ACTIVITY: Where does the word "search" appear in the data? Copy every line that holds it.

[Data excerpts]

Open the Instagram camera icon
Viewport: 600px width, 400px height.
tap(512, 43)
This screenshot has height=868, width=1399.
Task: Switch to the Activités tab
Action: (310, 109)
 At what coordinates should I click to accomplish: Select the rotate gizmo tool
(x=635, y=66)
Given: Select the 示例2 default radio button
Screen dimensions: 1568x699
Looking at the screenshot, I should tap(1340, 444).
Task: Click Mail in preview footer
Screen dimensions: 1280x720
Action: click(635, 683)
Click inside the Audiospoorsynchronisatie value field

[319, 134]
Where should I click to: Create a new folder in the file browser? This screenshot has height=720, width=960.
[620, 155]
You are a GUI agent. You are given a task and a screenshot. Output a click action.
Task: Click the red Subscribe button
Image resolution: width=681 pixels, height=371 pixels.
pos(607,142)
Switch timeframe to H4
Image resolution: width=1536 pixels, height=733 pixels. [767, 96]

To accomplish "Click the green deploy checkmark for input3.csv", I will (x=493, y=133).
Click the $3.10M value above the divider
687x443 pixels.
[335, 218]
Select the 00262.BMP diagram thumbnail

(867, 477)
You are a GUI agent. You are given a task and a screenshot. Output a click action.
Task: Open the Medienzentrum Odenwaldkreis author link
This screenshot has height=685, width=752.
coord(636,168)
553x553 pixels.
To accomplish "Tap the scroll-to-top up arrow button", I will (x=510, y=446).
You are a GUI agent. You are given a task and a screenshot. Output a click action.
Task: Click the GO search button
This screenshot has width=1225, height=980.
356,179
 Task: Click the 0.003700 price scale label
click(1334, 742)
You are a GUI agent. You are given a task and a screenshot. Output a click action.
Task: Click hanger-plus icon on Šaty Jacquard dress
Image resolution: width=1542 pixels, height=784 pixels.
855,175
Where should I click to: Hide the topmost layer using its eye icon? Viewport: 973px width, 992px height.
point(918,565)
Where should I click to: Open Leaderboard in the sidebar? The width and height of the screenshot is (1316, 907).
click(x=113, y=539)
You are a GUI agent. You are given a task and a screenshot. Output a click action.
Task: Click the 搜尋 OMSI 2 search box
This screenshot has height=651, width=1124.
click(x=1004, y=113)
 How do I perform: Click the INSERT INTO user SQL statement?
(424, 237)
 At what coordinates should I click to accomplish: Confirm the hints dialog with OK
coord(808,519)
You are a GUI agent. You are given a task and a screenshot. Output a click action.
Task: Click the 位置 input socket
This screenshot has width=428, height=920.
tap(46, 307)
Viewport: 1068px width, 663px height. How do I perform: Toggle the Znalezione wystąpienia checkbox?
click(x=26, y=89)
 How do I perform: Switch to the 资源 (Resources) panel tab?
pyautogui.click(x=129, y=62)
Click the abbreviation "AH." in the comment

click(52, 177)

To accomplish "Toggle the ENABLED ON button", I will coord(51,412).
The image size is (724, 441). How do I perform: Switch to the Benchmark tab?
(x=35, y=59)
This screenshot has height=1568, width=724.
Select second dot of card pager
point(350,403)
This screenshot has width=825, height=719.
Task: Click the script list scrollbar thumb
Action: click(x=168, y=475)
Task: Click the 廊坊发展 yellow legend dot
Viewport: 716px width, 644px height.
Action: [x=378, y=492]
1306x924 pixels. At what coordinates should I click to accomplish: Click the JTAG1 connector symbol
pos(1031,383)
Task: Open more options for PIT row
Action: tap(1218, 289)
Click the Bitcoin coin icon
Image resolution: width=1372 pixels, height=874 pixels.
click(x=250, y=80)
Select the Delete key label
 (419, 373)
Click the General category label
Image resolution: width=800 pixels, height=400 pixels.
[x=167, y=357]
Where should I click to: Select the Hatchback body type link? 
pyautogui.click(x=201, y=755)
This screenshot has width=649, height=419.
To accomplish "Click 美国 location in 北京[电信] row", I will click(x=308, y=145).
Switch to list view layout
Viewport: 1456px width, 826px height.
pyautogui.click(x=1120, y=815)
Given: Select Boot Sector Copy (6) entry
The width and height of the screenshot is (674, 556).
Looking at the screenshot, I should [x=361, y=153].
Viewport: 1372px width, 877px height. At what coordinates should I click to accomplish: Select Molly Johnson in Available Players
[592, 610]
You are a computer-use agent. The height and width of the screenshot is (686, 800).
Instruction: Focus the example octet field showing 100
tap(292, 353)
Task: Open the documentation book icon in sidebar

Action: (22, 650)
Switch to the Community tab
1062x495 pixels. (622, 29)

WRITTEN SOLUTION:
Task: Click the GO search button
Task: Click the 搜尋 OMSI 2 search box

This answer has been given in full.